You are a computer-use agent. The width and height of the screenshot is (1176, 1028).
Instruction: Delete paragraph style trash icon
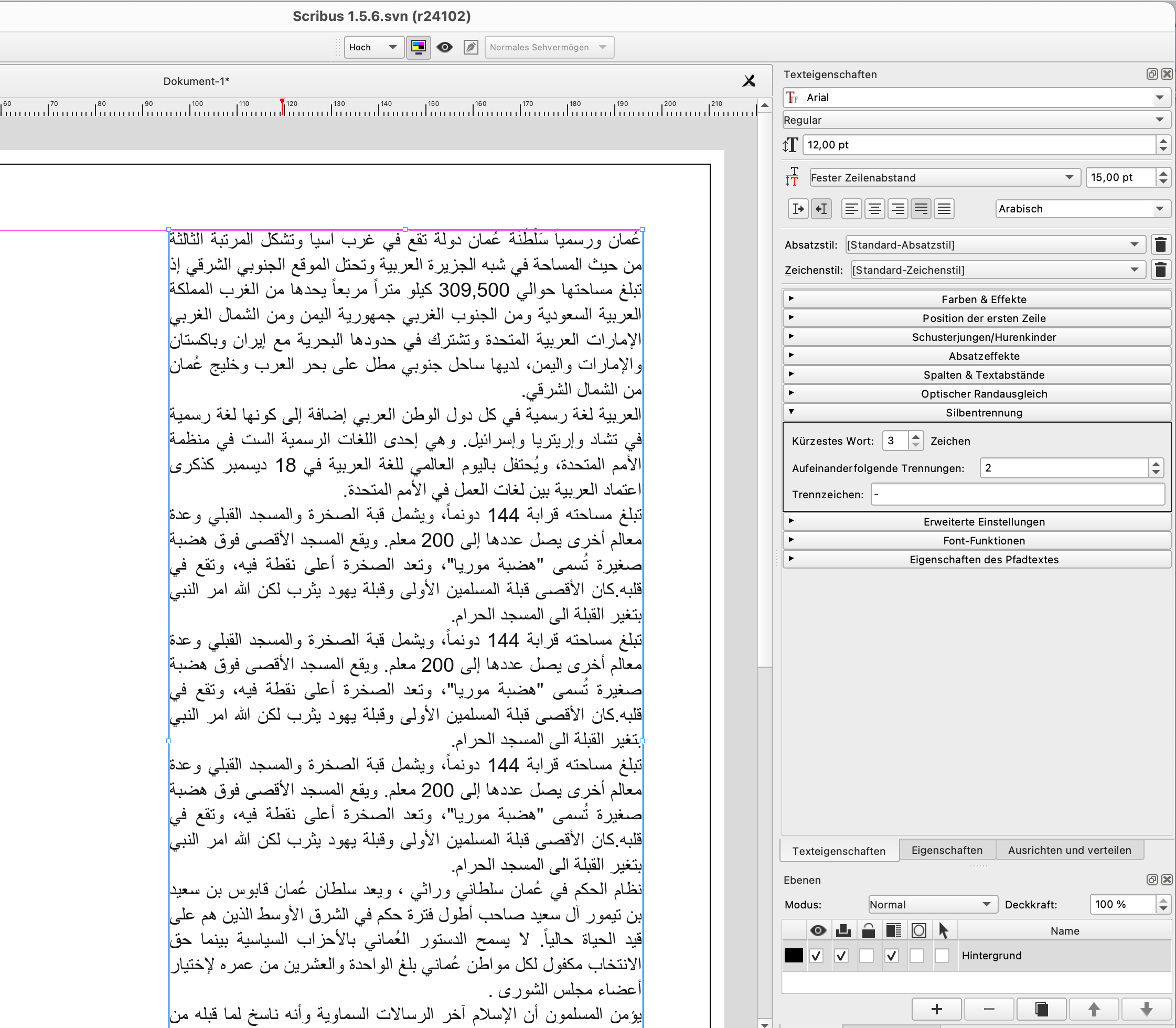[x=1160, y=245]
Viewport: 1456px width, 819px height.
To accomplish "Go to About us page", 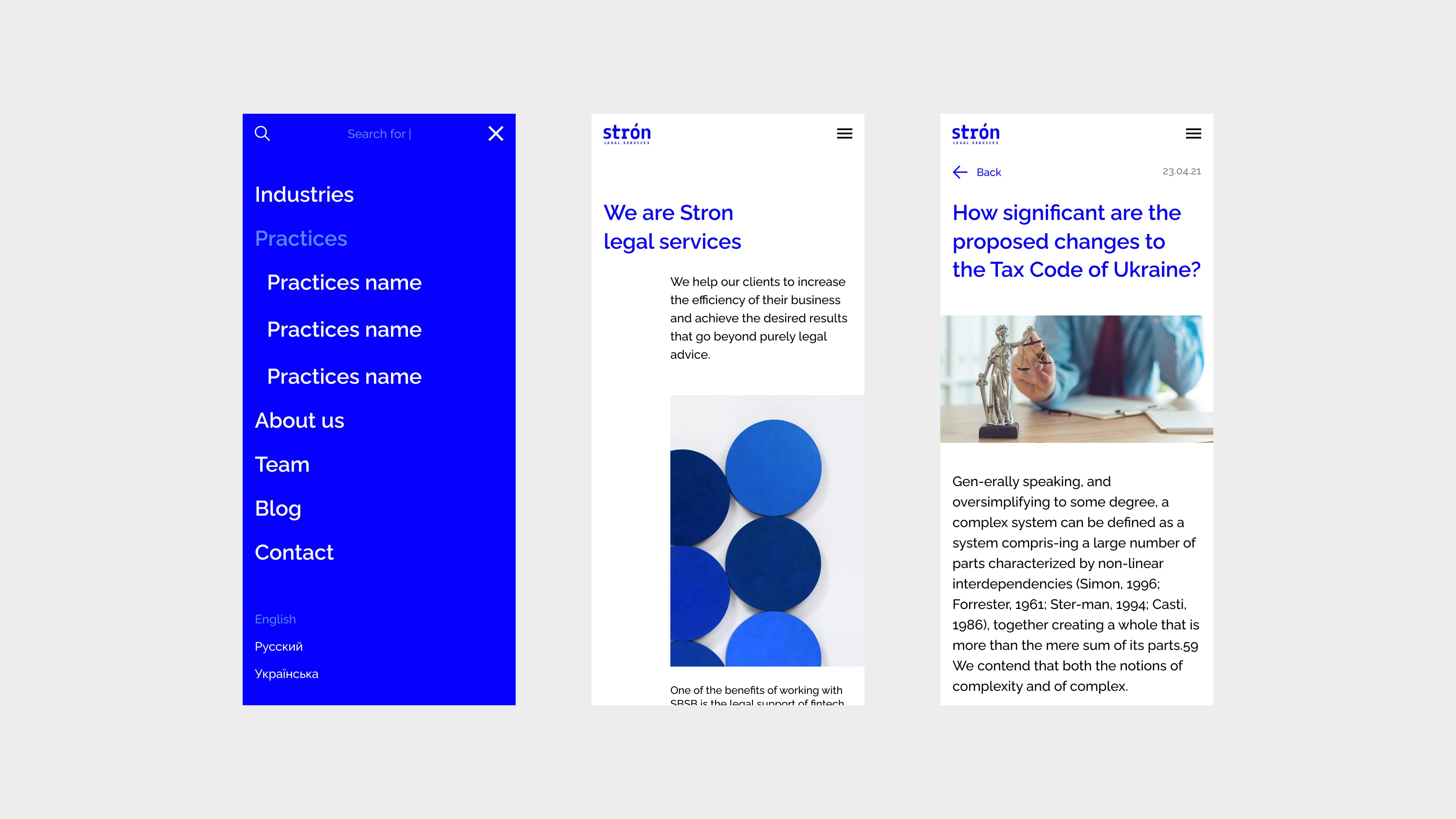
--------------------
[AIM OF THE TASK] Output the line containing "Instruction: Delete paragraph" along with every line after it to the end of the material, exactly as written, but without pictures.

[ANSWER BOX]
Instruction: Delete paragraph style trash icon
[x=1160, y=245]
Viewport: 1456px width, 819px height.
To accomplish "Go to About us page", 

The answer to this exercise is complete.